Other mortgage companies were scrambling to secure continued funding as major banks eyed their own exposure to the subprime market through warehouse lines. Accredited Home Lenders said it had paid $190 million in margin calls from its creditors thus far in 2007 and is trying to raise fresh capital and renegotiate some of its financial relationships.

Even General Motors which was reporting a lot of good news from its automotive business was hit by the mortgage market as mortgage losses at its former financial division, 50 percent of which it has recently sold, dragged down the results that Wall Street had expected.

Then there were those delinquency figures. The MBA report is worth a thorough analysis, particularly in light of the many categories they use to present their data and we will attack the complete report later this week. Suffice it to say the headlines alone were enough to bring the stock market the rest of the way to its knees. The overall delinquency rate for one-to-four-unit properties, seasonally adjusted, was up 28 basis points from the third quarter to 4.95 percent. This was 25 points higher than the fourth quarter of 2005.

Subprime and FHA loans were, as always, the hardest hit; 13.46 percent of all subprime loans are now delinquent, an increase of 77 basis points since the third quarter and an identical percentage of FHA loans were also not performing, an increase of 66 basis points. Delinquent prime loans increased from 2.44 percent to 2.57 percent and VA loans went from a delinquency rate of 6.58 percent to 6.82 percent.

The stock market made a modest recovery on Wednesday with the Dow up nearly 60 points an hour before the closing bell. But where does the fallout end? A pessimist will tell you that many 401Ks hold stocks with subprime lenders or with the banks that own them as subsidiaries. Banks such as Citi and J.P. Morgan have warehouse lines with subprime lenders and with New Century already admitting it can not pay its creditors, can other lenders be far behind in defaulting on theirs? Then there are the builders who are already looking at large inventories of unsold houses that will now be harder to sell with many potential buyers closed out of access to sufficient credit or maybe even any credit. Those builders may pull back from plans to resume full-scale building this spring meaning more layoffs in the construction industry. Carrying it a step or two down the road, lumber mills, appliance manufacturers, and local tradespersons will also be effected as will retail outlets for building materials such as Lowes. As subprime lenders fail or file for bankruptcy, commercial building owners will be confronted with leases that are no longer enforceable although New Century's landlord stated Tuesday it would have no trouble releasing the several hundred square feet occupied by the company and at a higher rate than New Century had been paying.
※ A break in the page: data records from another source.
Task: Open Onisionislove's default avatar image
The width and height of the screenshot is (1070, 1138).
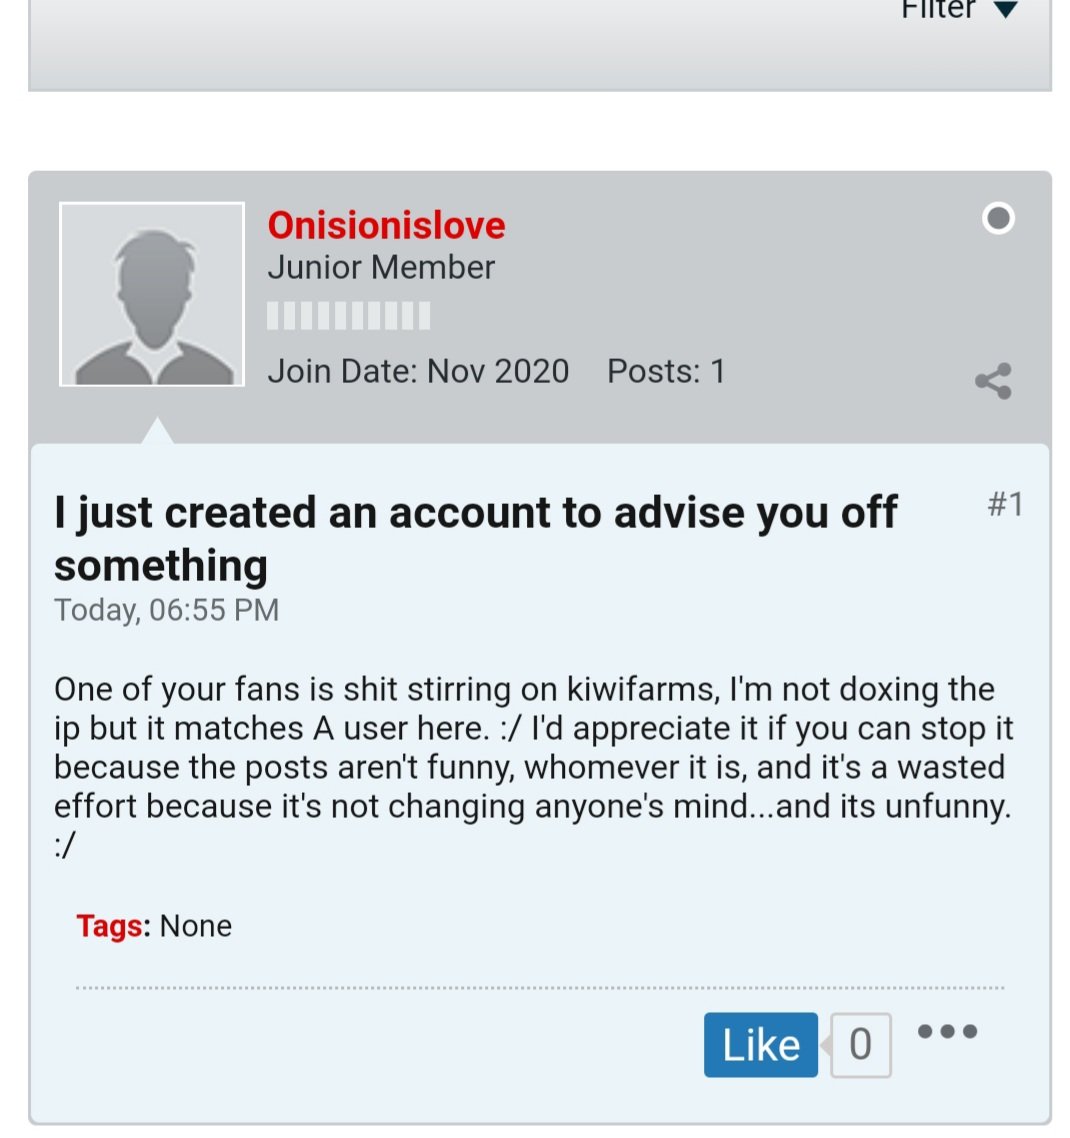Action: click(x=152, y=294)
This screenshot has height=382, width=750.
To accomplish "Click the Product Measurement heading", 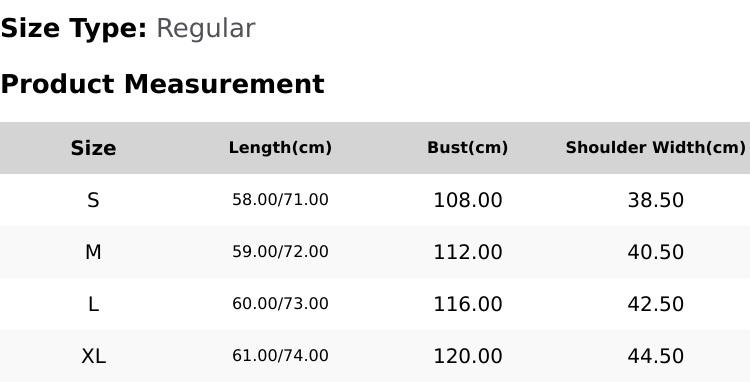I will pos(163,84).
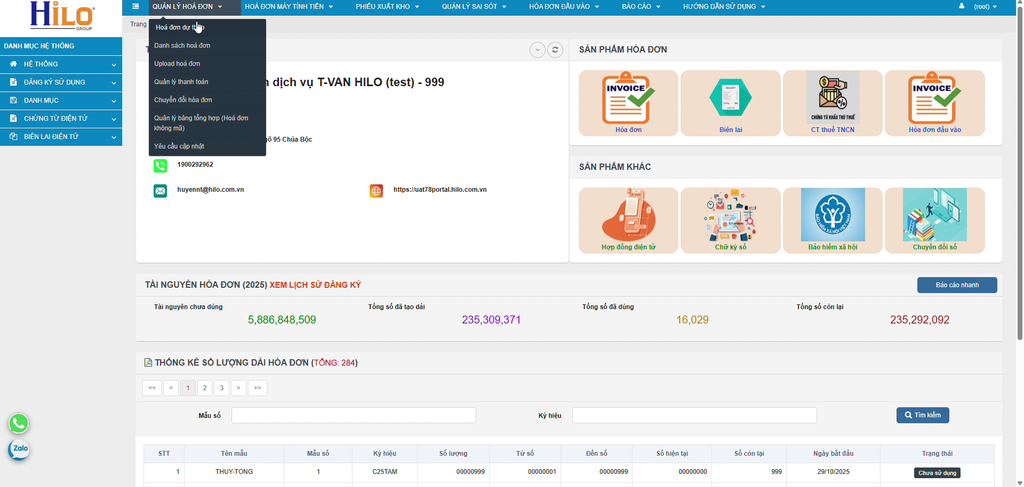Focus the Mẫu số input field
Screen dimensions: 1024x487
353,415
On the other hand, is this a time to panic? 96 percent of mortgagees are making their payments on time. Freddie Mac and Fannie Mae, the big players in the mortgage market claim they have little exposure to subprime loans. And it's not as though this shakeout has come as a surprise - analysts and economists have been expecting it for over a year. A few high risk companies will undoubtedly bite the dust and shareholders are going to wish they had opted for safer investments with a lower return. It is probable that cooler heads will prevail and that they will do so soon. Better managed and more risk adverse companies will purchase portfolios of their bankrupt competitors at a discount and go on to make more money, housing prices will return to more reasonable levels to compensate for tightened credit, a lot of people will get burned a little bit, a few will really suffer. But we probably aren't looking at Armageddon.